* [Exercise]:
Repeat precisely the span of lines below that opens with the line containing "Task: Click the" and closes with the line containing "This screenshot has height=753, width=979.", both included.

* [Task data]:
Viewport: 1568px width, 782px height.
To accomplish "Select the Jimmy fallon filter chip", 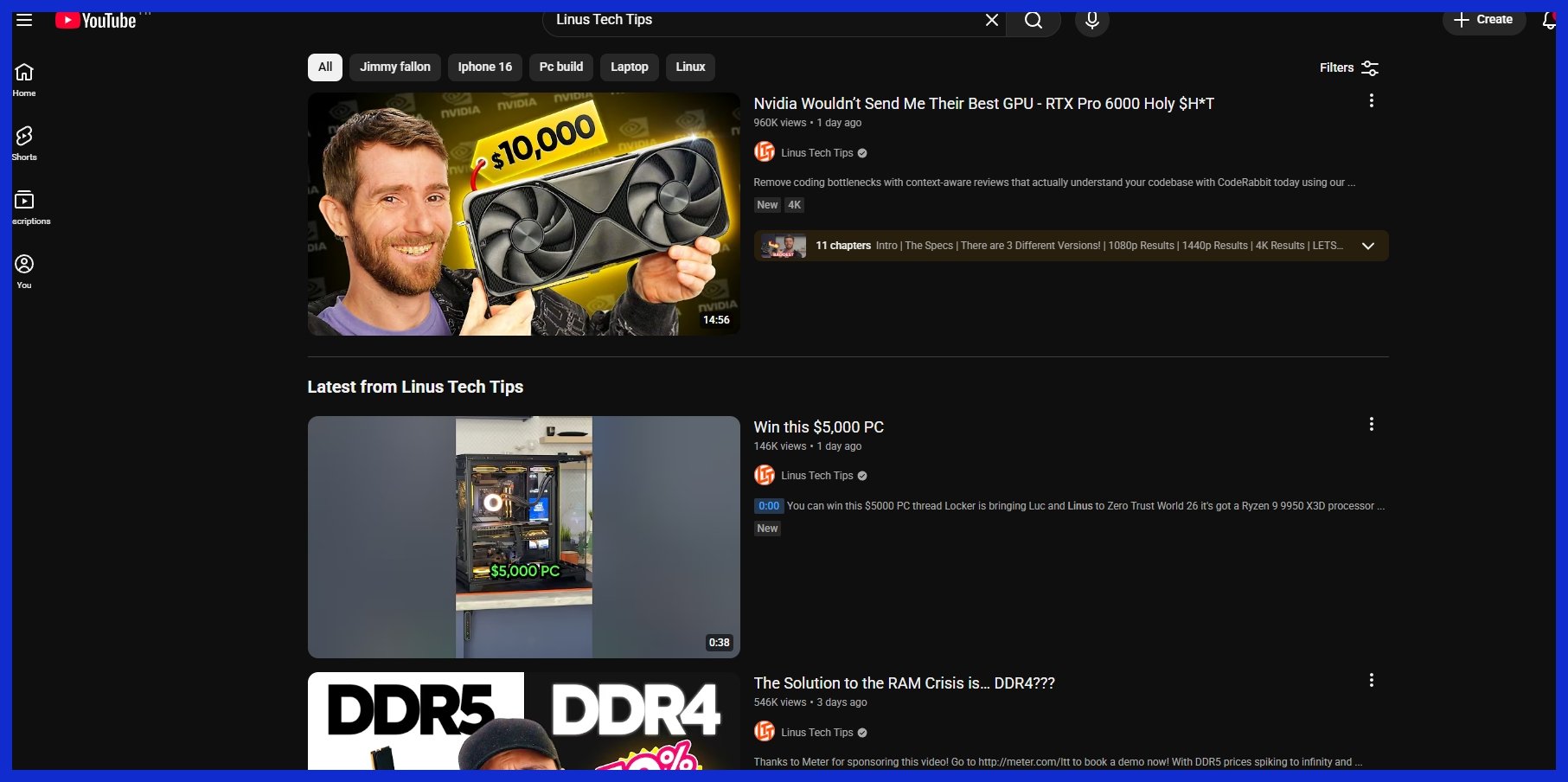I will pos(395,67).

--

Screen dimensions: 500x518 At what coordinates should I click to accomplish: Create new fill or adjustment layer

--

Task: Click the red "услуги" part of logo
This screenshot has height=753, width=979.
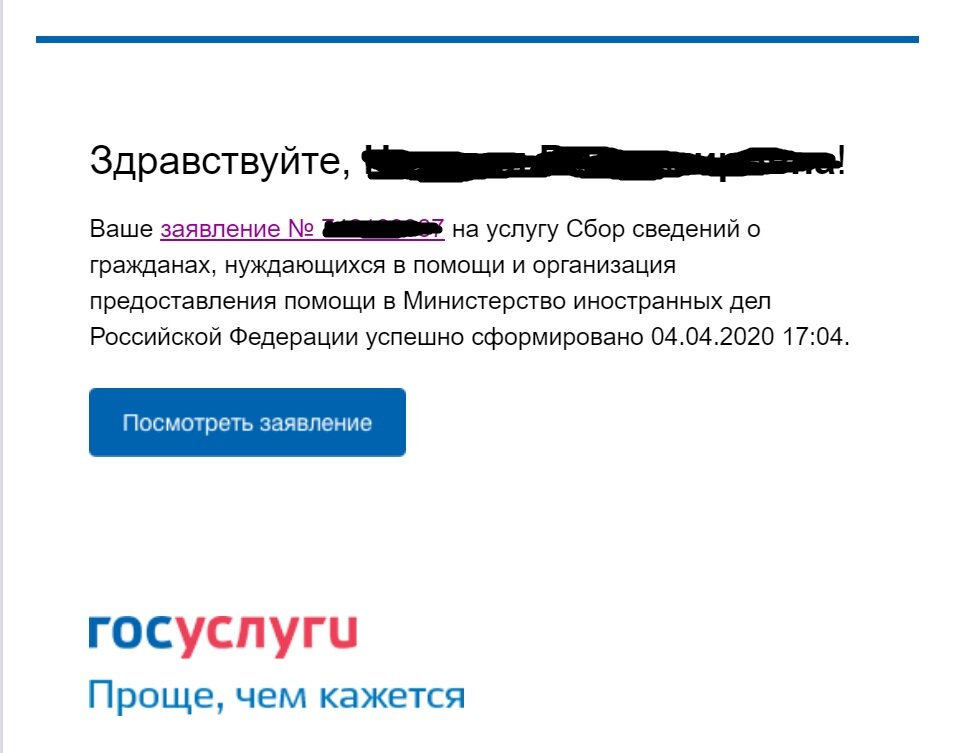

* [Exercise answer]:
Task: Click the red "услуги" part of logo
This screenshot has height=753, width=979.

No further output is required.